In those days schemes that required expenditures beyond the city council’s mandate and required borrowing had to go to a vote of the electorate. Toronto citizens voted a lot of schemes down. For example, the Prince Edward Viaduct linking Bloor Street across the Don Valley to Danforth Avenue was voted down three times before it was passed. So a transportation link that seems such a “no-brainer” for us today took four attempts to get approval. It opened in 1919 finally.

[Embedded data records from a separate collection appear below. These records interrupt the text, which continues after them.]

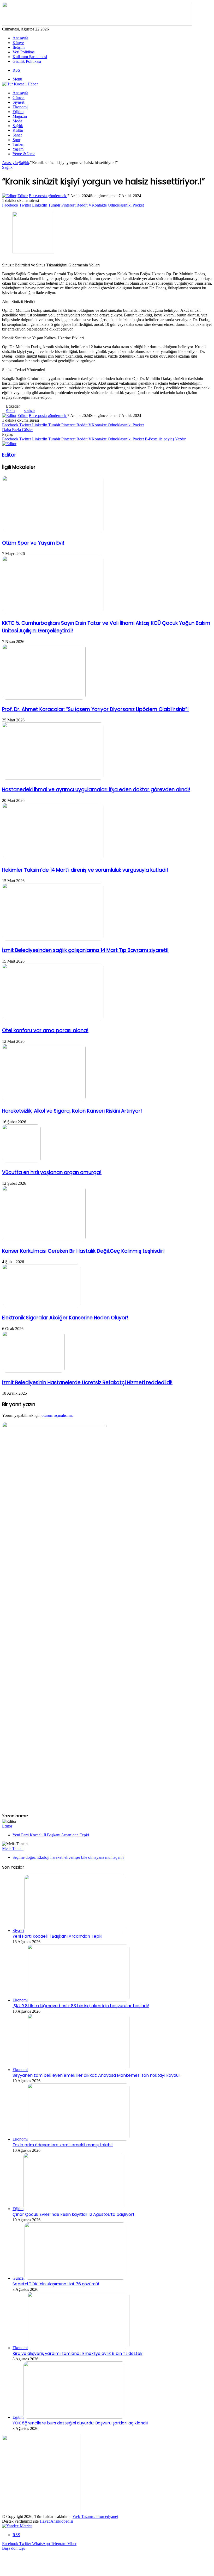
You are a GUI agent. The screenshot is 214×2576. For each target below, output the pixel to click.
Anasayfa (20, 38)
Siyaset (18, 102)
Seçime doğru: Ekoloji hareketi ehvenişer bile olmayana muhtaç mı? (68, 1857)
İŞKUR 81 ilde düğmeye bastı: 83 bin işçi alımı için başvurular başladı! (81, 2006)
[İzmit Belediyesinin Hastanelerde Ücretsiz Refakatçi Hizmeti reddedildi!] (33, 1371)
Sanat (17, 135)
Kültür (18, 130)
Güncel (19, 97)
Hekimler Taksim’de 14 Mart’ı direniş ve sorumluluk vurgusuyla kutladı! (85, 870)
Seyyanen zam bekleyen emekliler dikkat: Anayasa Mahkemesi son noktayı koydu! (96, 2075)
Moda (17, 121)
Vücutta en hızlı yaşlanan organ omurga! (52, 1172)
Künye (18, 42)
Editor (22, 196)
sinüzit (29, 411)
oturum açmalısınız (57, 1415)
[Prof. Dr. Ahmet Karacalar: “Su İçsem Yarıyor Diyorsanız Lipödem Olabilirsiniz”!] (44, 698)
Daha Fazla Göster (17, 429)
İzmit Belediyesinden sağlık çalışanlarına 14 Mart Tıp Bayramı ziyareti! (85, 950)
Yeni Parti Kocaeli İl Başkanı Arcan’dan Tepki (51, 1835)
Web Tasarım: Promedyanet (95, 2516)
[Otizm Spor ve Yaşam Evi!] (53, 531)
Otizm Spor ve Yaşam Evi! (33, 542)
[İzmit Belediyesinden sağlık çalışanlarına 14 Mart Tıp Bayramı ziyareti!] (53, 939)
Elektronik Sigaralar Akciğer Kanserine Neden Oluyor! (65, 1317)
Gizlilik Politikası (27, 61)
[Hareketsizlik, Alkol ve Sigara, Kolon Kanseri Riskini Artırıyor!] (44, 1099)
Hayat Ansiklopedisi (56, 2521)
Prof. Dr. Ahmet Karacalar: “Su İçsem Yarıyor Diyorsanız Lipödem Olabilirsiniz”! (95, 709)
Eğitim (18, 111)
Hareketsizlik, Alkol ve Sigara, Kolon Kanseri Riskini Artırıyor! (72, 1110)
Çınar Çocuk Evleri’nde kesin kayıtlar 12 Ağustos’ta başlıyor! (73, 2214)
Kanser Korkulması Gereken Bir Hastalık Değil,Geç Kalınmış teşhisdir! (83, 1251)
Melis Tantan (12, 1848)
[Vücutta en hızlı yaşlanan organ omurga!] (21, 1161)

Q.  So Toronto citizens were pretty conservative and didn’t want to borrow?
Exactly. Parochialism is another factor. If you ask people whether something like a transit line should or shouldn’t be built, they naturally ask themselves, am I ever going to use it? And there were other issues that stopped schemes going ahead, like the Depression, and World War.
Q. The hand drawings are beautiful. Some show almost a completely different city to the Toronto we know.
They were from a 1929 plan by the Advisory City Planning Commission. They resurrected the idea of a grand boulevard that would have connected Union Station to what became Nathan Philip Square. The drawings are by a Toronto architect named Earl Sheppard and belong to the City Beautiful school of planning. I think that those plans resonate so much today because of the beauty of the drawings and how evocative they are.

Q. Looking at all the past proposals that came to nothing, do you have hope for the big transit plans being proposed today?
That’s part of the purpose of the exhibit and books. Sometimes people look at the plans and say, we should have done this. The opportunity has been lost.
But the opportunity hasn’t been lost because there are important decisions being made all over the city now.
Some of the unrealized schemes you lament. With some you may feel we dodged a bullet. But I think the takeaway is that it’s important to be involved in the process.

Q. Do you have views on the current debate about whether to build a subway vs. LRT to Scarborough?
To the extent I do, I’ll keep them to myself.